[[ Data section open ]]
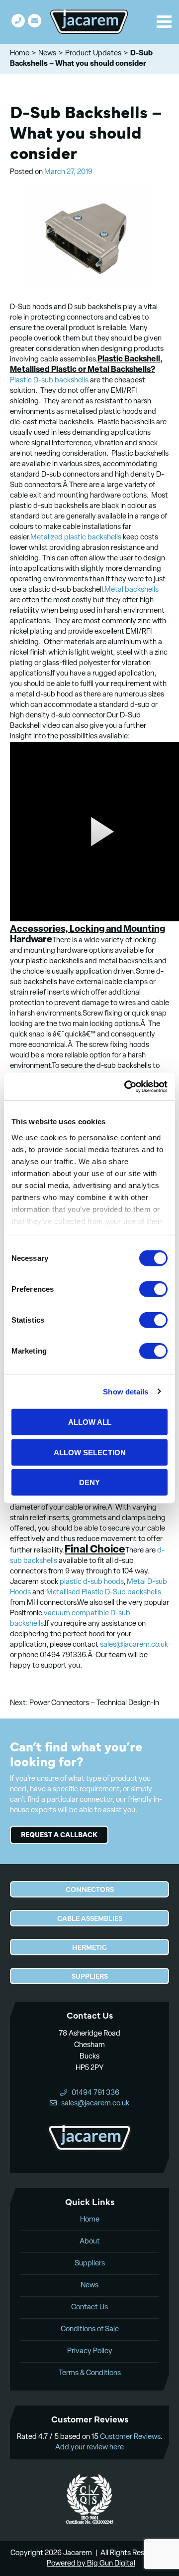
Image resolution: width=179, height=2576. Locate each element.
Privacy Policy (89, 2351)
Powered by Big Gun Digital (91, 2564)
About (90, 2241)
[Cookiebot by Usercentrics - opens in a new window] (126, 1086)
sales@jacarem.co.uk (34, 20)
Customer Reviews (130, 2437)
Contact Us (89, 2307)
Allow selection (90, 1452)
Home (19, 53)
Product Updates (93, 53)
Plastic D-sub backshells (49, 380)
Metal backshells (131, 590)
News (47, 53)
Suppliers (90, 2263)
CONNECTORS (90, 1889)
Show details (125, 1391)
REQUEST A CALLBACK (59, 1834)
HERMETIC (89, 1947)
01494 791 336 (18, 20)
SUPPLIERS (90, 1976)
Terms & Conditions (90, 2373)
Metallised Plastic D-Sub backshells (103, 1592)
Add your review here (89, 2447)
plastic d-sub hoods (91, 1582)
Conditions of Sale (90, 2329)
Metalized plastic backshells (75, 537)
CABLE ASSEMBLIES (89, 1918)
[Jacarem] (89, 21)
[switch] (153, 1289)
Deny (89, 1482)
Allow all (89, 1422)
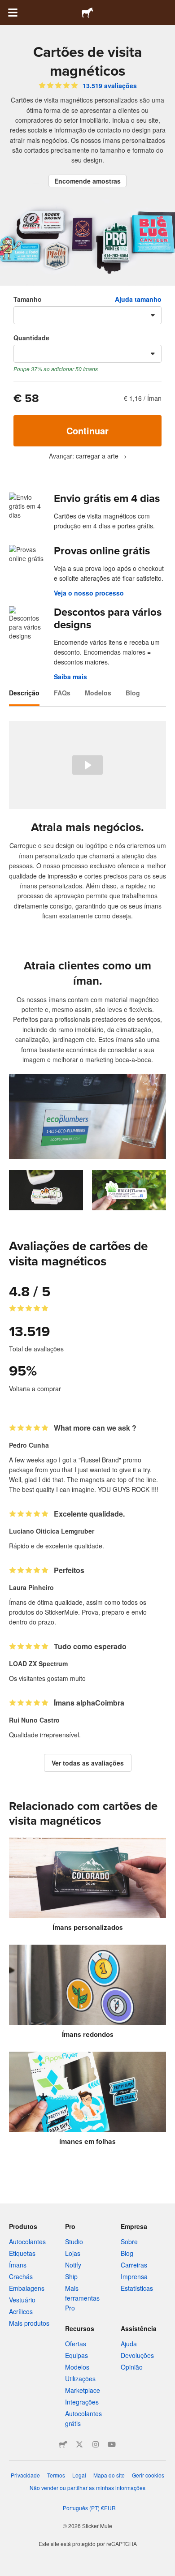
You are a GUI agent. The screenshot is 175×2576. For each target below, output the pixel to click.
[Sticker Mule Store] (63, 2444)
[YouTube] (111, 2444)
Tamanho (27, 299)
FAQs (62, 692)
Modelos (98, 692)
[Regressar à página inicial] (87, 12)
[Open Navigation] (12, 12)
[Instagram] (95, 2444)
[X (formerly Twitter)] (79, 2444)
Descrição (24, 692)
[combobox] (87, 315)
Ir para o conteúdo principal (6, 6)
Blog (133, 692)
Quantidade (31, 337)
[[ Data section closed ]]
▶ **Required action**
Wherever the string "Conditions" appears in the data above, copy the line it sits in.

▶ **Output for this exercise**
Terms & Conditions (90, 2373)
Conditions of Sale (90, 2329)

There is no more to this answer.